▶ _Set problem_:
Rewrite the court opinion from "Case ID: sw2d_838/html/0449-01.html" to "Aug. 25, 1992.", putting "Western District" in place of "Eastern District".
── Text segment
Case ID: sw2d_838/html/0449-01.html
Source: Caselaw Access Project
Author: {"author": "SATZ, Judge.", "license": "Public Domain", "url": "https://static.case.law/"}
Date Created: 2024-08-24T03:29:51.129683

Dale KOPFF, Appellant, v. ECONOMY RADIATOR SERVICE and Northern Insurance, Respondents.
    No. 59586.
    Missouri Court of Appeals, Eastern District, Division Two.
    Aug. 25, 1992.
    
      David Eric Sowers, Elaine Bensavage, Bernard W. Weitzman, St. Louis, for appellant.
    David C. Godfrey, Clayton, Joseph L. Leritz, Nancy Shelton, St. Louis, for respondents.
   SATZ, Judge.

This is a breach of contract action. It is based upon an insurance policy covering two buildings owned by plaintiff, Dale Kopff: a masonry/brick, four family apartment building at 212 Vest Avenue and a single level, masonry, commercial building at 26 Meramec Station Road.

In August, 1986, the building at 26 Mera-mec Station Road burned down. Defendant, Northern Insurance Company of New York, the insurer of the building, paid plaintiff $35,000.00, the policy limits according to defendant. In one count of a three count petition, plaintiff alleged that it was owed $57,837.70 rather than $35,000.00 and that defendant had breached its insurance contract. Defendant counterclaimed, seeking reformation of the contract to change the policy coverage limits on 26 Meramec Station Road to $35,000.00 rather than the $63,800.00 which appeared in the contract and to change the coverage limits on 212 Vest Avenue, another of plaintiff’s commercial buildings covered by the policy, to $63,800.00 rather than the $35,000.00 which appeared in the contract.

The trial court tried plaintiff’s claim and defendant’s counterclaim without a jury. The court reformed the insurance contract as requested by defendant and dismissed plaintiff’s claim with prejudice. The court also found no just reason for the delay of an appeal of its judgment.

Plaintiff appealed. We affirm.

Facts

In this court-tried case, we must affirm the judgment of the trial court unless there is no substantial evidence to support it, unless it is against the weight of the evidence, or unless it erroneously declares or applies the law. Murphy v. Carron, 536 S.W.2d 30, 32 (Mo. banc.1976). Of equal importance, we defer to the trial court’s resolution of credibility, Rule 73.-01(c)(2), and consider only those facts and inferences favorable to the prevailing party. Slay Warehousing Co., Inc. v. Leggett, 762 S.W.2d 63, 64 (Mo.App.1988).
────
── Data lines
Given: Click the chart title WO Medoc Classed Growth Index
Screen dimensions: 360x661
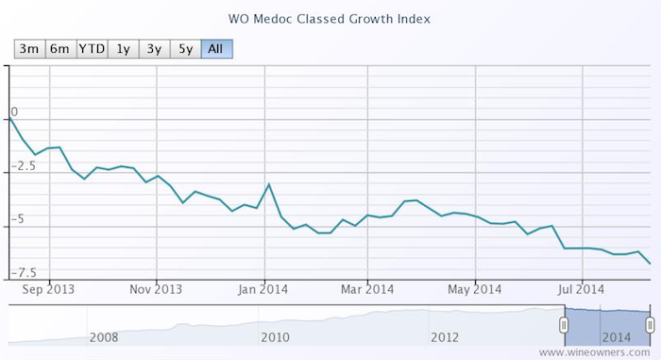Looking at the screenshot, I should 330,18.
────
▶ _Finished exercise_:
Case ID: sw2d_838/html/0449-01.html
Source: Caselaw Access Project
Author: {"author": "SATZ, Judge.", "license": "Public Domain", "url": "https://static.case.law/"}
Date Created: 2024-08-24T03:29:51.129683

Dale KOPFF, Appellant, v. ECONOMY RADIATOR SERVICE and Northern Insurance, Respondents.
    No. 59586.
    Missouri Court of Appeals, Western District, Division Two.
    Aug. 25, 1992.